The forgotten and hidden national disease
Meet Maria Bradley, research group leader at the Division of Dermatology and Venereology at the Department of Medicine, Solna.
In my reserach group, we study different aspects of atopic eczema. It is a disease that affects 2 million Swedes and is often referred to as the “forgotten and hidden” national disease. This, because it is so common as well as the fact that it is rarely mentioned. Despite the fact that our patients have a drastically lowered life quality with itching and sleep deprivation, many people dismiss the desease with the belief that “some eczema can’t be that bad”.

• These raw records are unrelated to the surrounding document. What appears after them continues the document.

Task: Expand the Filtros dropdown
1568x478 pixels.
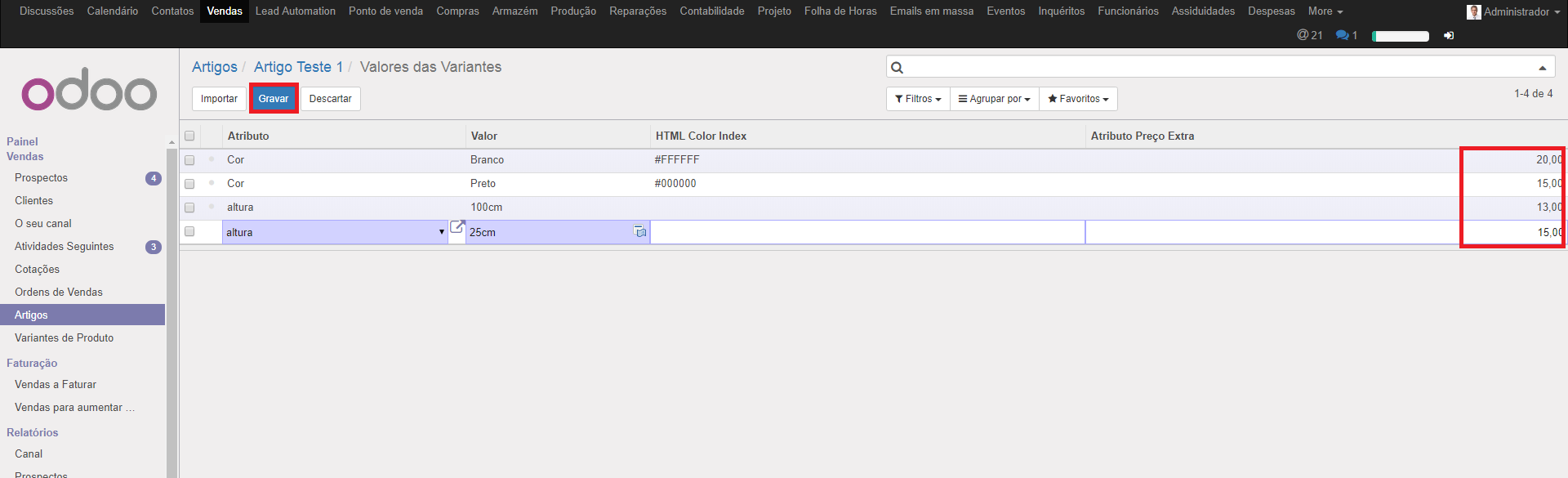Action: 918,99
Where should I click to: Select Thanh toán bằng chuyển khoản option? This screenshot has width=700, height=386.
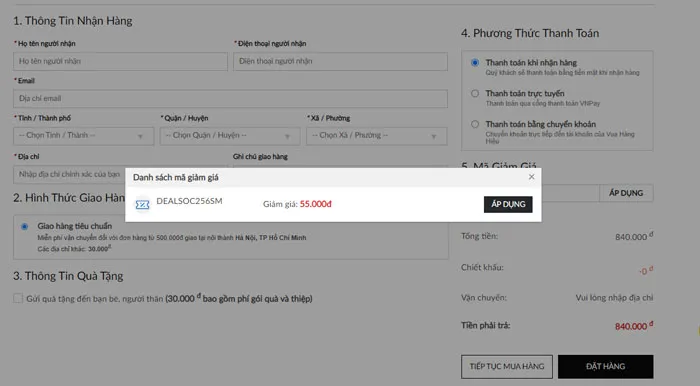tap(475, 124)
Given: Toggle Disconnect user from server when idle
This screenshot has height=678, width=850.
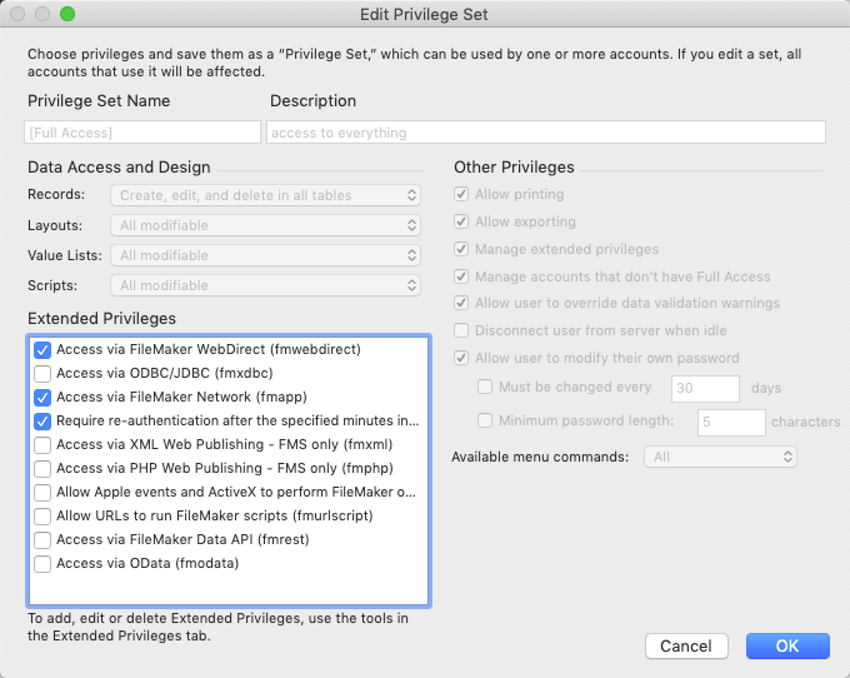Looking at the screenshot, I should point(461,331).
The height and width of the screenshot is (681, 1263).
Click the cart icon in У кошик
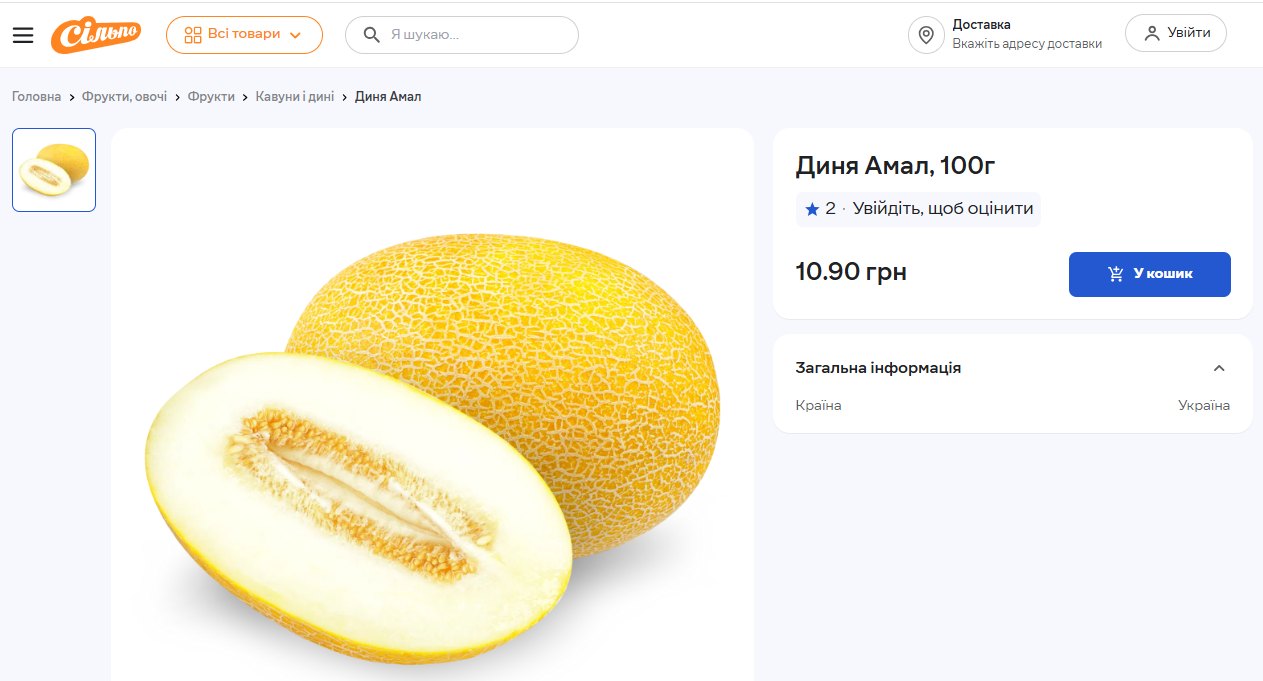pos(1116,274)
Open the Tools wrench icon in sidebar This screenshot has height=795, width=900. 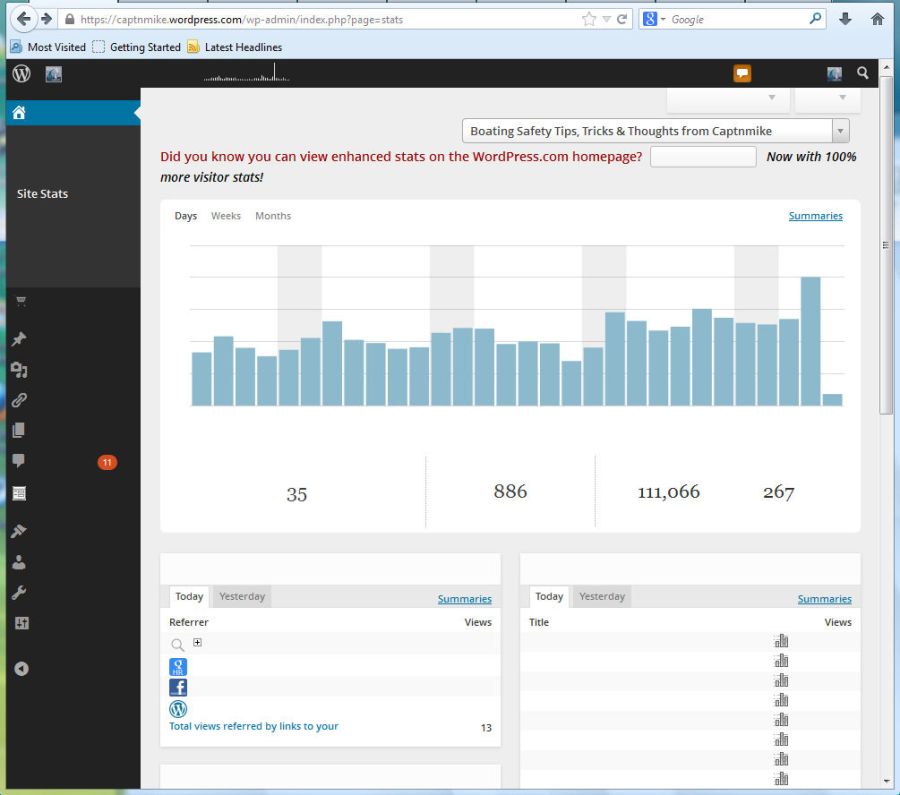(19, 593)
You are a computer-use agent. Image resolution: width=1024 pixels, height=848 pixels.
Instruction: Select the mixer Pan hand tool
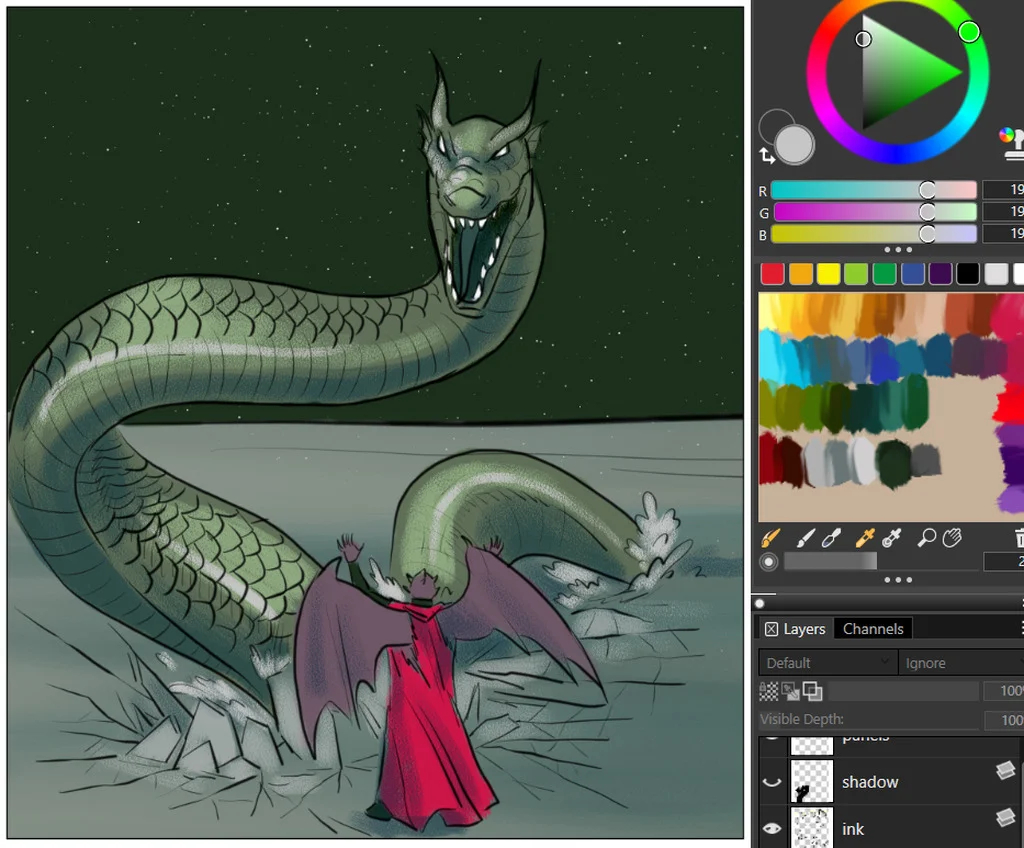[951, 539]
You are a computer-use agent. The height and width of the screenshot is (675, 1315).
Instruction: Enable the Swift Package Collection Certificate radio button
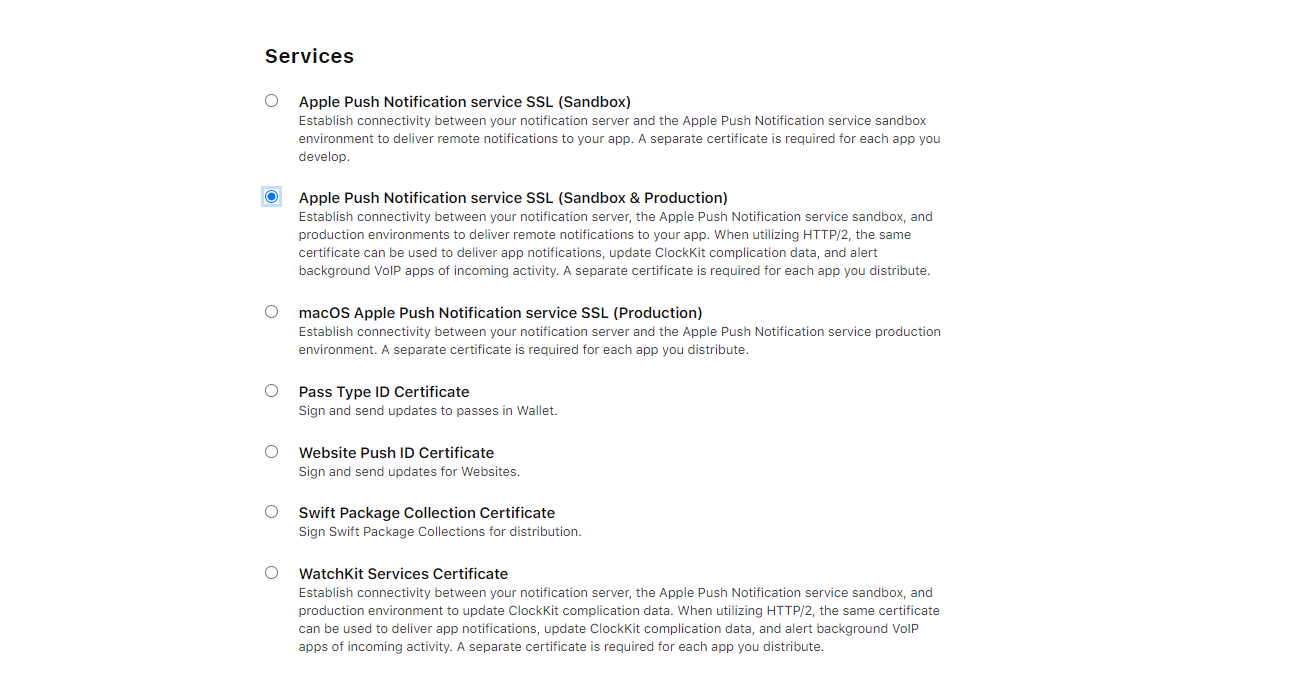[271, 511]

In Team Isabel Tapia, we conduct molecular genetic research and try to understand the genetic background of atopic eczema. Atopic eczema is a complex desease caused by genetic “spelling errors” in one or more genes and in interaction with environmental factors. Many of the polymorphism or “spelling errors” that are associated with complex diseases are located between genes in non-coding DNA regions. They can affect the gene expression, but it can be diffictult to identify which target genes (candidate genes) they interact with. To identify these candidate genes we have in collaboration with researcher Pelin Sahlén at KTH used the Capture Hi-C method, which allows regions of the genome that are active simultaneously (and therefore interact with each other) to be identified, despite the fact that they are located far apart. This has been an important puzzle piece for us and we have identified several new candidare genes. The findings are important for further study of these complex diseases, in order to understand the disease mechanism, and to open up new treatment strategies and preventive measures.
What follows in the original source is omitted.